Judge orders well reopened; ODNR says it will appeal


WEATHERSFIELD — Two decisions from Columbus courts have once again ordered a Weathersfield Township injection well back open for business, but the Ohio Department of Natural Resources says it will appeal again.

Judge Kimberly Cocroft of Franklin County Common Pleas Court this week ordered that the American Water Management Services injection well on state Route 169 just north of Niles reopen under a monitoring system that will adjust how the well operates depending on the magnitude of small or large earthquakes detected.

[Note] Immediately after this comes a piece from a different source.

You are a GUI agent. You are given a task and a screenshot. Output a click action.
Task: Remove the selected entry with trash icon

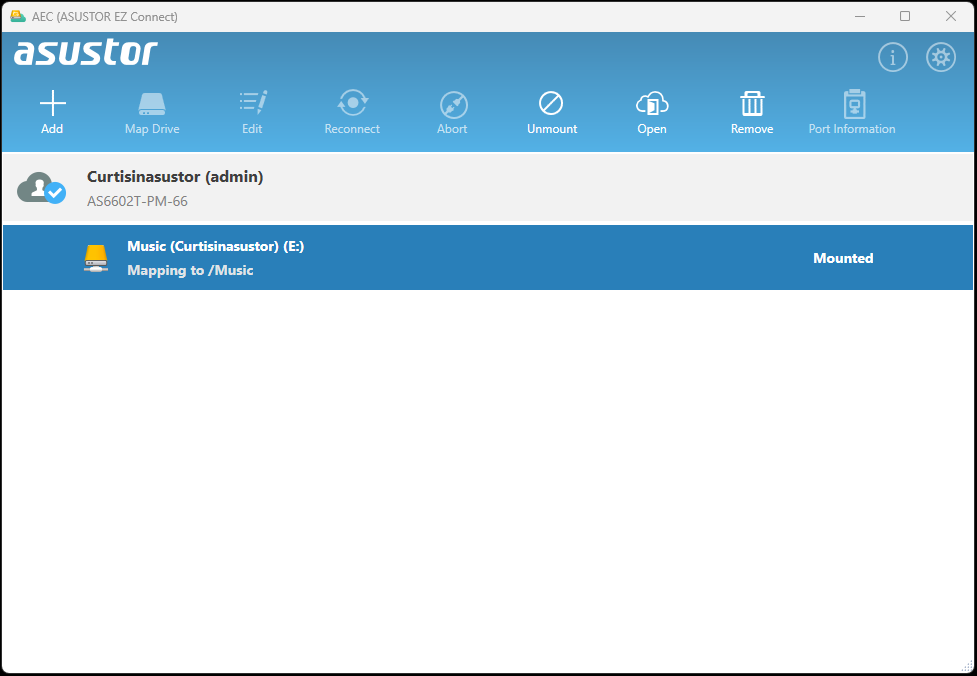tap(752, 104)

That system will continue to utilize four seismic monitoring stations AWMS installed earlier in Weathersfield and Niles to provide the company and state regulators with “real-time” monitoring of earthquakes — also known as seismic activity — occurring near the well.

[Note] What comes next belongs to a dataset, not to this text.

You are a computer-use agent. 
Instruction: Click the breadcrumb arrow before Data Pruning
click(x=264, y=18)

If a small earthquake of magnitude 2.35 or over occurs, AWMS will “immediately” reduce the daily volume of fluid injection and injection pressure by 10 percent for a 20-day period, the ruling says.

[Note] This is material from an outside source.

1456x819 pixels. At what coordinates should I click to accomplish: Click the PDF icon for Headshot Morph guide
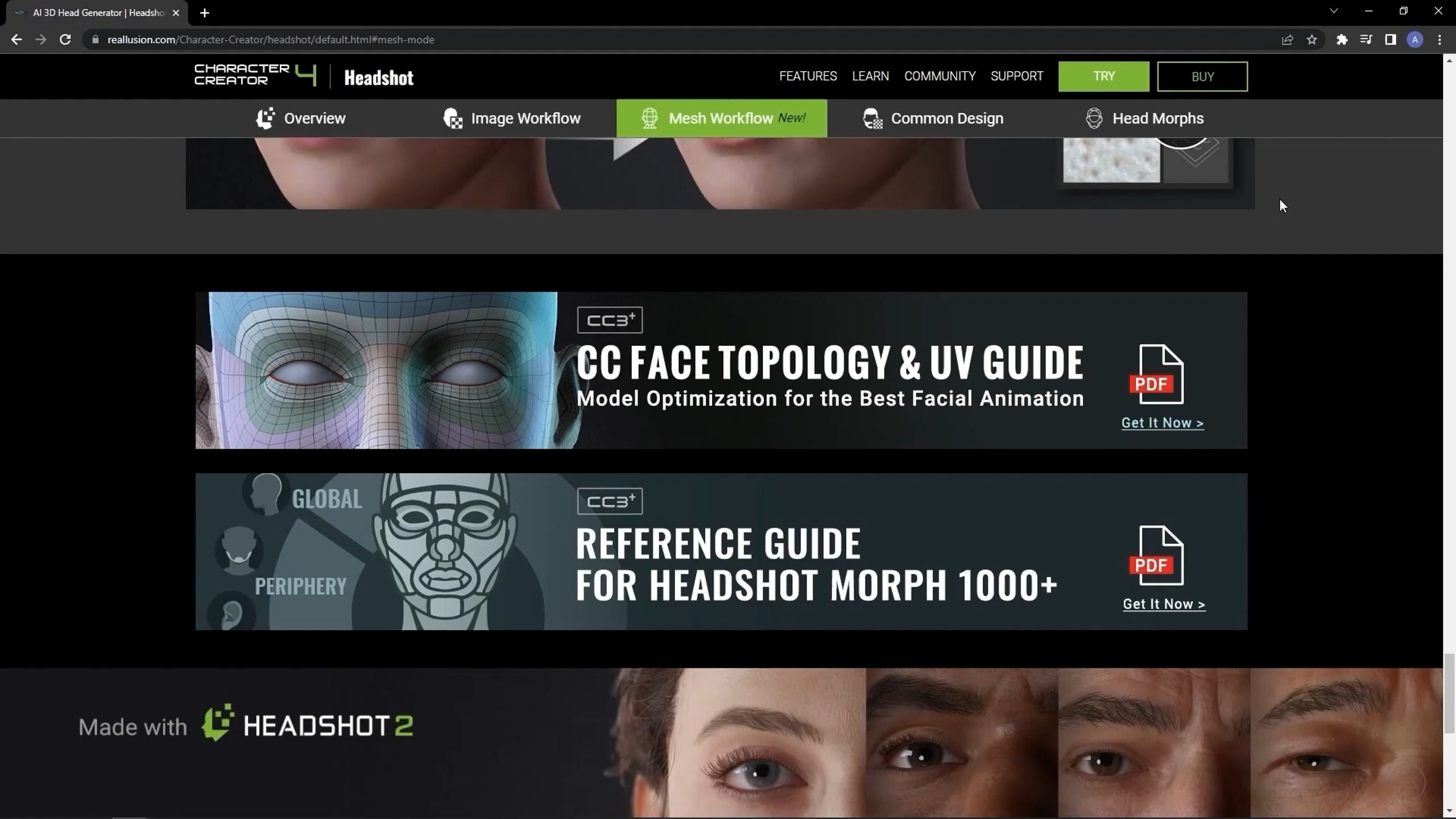tap(1157, 556)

Conversely, if no earthquakes of 2.35 magnitude or larger occur, the company will be allowed to increase injection volumes and injection pressure upward by 10 percent for 20 days from the start-up volumes and pressures the judge selected.

Other adjustments will follow, depending on the magnitude of seismic activity detected.

The ODNR shut down the injection well Sept. 4, 2014, after several small earthquakes were detected near the site. The largest was a 2.1-magnitude event Aug. 31, 2014. It was too small to be felt by humans, but the ODNR feared that the well may have caused slippage in the same geological fault system that triggered the 4.0-magnitude 2011 New Year’s Eve earthquake at the D&L Energy injection well in Youngstown.

Matt Eiselstein, an ODNR spokesman, said late Wednesday that the monitoring system outlined in the ruling “will allow this injection well to cause an unlimited number of seismic events of any magnitude, while offering no chance for ODNR to require the well to be plugged.”

Eiselstein said the court rejected the operational plan ODNR offered that “would have created the appropriate protections for the citizens in the area.”

He added that the ODNR is concerned that Judge Cocroft’s decision “unnecessarily places the safety of the Mahoning Valley community at risk,” and the ODNR will appeal the decision and file another stay of execution seeking to prevent Judge Cocroft’s decision from taking effect.

ODNR also appealed and requested a stay of execution of Judge Cocroft’s Dec. 23, 2016, ruling that overturned the decisions of the ODNR and Ohio Oil and Gas Commission to close the well.

The Columbus-based 10th District Court of Appeals on Tuesday ruled that attempts to stop Judge Cocroft’s Dec. 23 decision from taking effect were premature and dismissed them. Judge Cocroft issued her new ruling the same day.